The volume of network traffic data generated has outpaced our ability effectively analyze it fast enough to prevent many forms of network-based attacks. In most cases new forms of attacks cannot be detected with current methods. We need a method drastically to reduce the amount of data to be analyzed, quickly to characterize an attack, and to identify previously unseen types of attacks before they’re executed. Network analysts need the ability to discover malicious traffic in computer networks, and share their insight or a signature of the threat with others, without jeopardizing sensitive or institutional data.

A PNNL release reports that the LINEBACkER tool allows analysts to share signatures without sharing data. This is especially beneficial when sensitive data is involved and sharing threat signatures across multiple organizations is necessary. Simply, LINEBACkER applies the MLSTONES methodology to the problem of discovering malicious sequences of traffic in computer networks. MLSTONES leverages technologies and methods from biology and DNA research, and have effectively mapped a solution to flexibly represent and identify signatures and express them in a biology-based language that cannot be “translated” back to the original data.

Researchers at the Pacific Northwest National Laboratory (PNNL) have translated several biology and bioinformatics concepts onto cyber defense data. Specifically they have created a methodology which uses the concepts of protein identification and families, inheritance, and function to apply to a number of cyber-based data types. The MLSTONES process creates cyber “proteins” and then create a single representation of an entire family of entities thus reducing the amount of data to analyze by several orders of magnitudes.

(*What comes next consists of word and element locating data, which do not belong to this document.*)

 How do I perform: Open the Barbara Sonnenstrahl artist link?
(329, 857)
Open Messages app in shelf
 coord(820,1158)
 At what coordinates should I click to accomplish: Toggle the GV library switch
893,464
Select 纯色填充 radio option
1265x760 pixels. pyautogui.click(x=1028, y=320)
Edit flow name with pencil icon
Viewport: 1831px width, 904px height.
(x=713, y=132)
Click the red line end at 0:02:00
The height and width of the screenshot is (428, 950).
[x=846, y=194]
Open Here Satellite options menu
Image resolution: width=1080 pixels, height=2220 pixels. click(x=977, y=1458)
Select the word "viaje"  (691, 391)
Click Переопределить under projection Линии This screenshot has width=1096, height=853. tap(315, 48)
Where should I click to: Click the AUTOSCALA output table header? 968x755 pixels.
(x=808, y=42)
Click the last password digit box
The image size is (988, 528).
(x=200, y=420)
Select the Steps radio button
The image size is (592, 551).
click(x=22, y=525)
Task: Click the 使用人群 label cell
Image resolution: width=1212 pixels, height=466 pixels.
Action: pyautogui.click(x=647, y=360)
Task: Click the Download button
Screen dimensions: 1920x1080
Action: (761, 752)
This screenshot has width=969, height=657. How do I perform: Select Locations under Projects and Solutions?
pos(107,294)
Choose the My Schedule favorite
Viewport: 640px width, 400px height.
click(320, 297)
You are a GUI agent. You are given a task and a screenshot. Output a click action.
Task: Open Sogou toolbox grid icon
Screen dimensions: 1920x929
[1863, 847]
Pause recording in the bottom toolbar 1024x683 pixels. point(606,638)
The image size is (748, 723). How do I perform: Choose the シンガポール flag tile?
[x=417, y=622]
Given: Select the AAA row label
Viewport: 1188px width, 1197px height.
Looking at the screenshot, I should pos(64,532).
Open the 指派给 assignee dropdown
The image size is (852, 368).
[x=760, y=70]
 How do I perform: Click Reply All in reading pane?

The researchers can also infer the function of a “cyber protein” by its relationship to other similar proteins. This is the same process used in biology to discover similar proteins. This helps to identify completely new (zero-day) cyber threats. The researchers apply high-performance biosequence analysis that enables inexact string matching of streaming network traffic; their approach is robust when there is more than one form of threat and supports “family resemblance” attribution. The tool characterizes baseline behavior, converts raw net-flow data to bio-representation, constructs a family tree of cyber event types, and creates visual interface to deploy in a client setting, against specific threats or suspicions. The translation of network behavior is accomplished at the site of collection and it is the translated representation that is shared among collaborating agencies.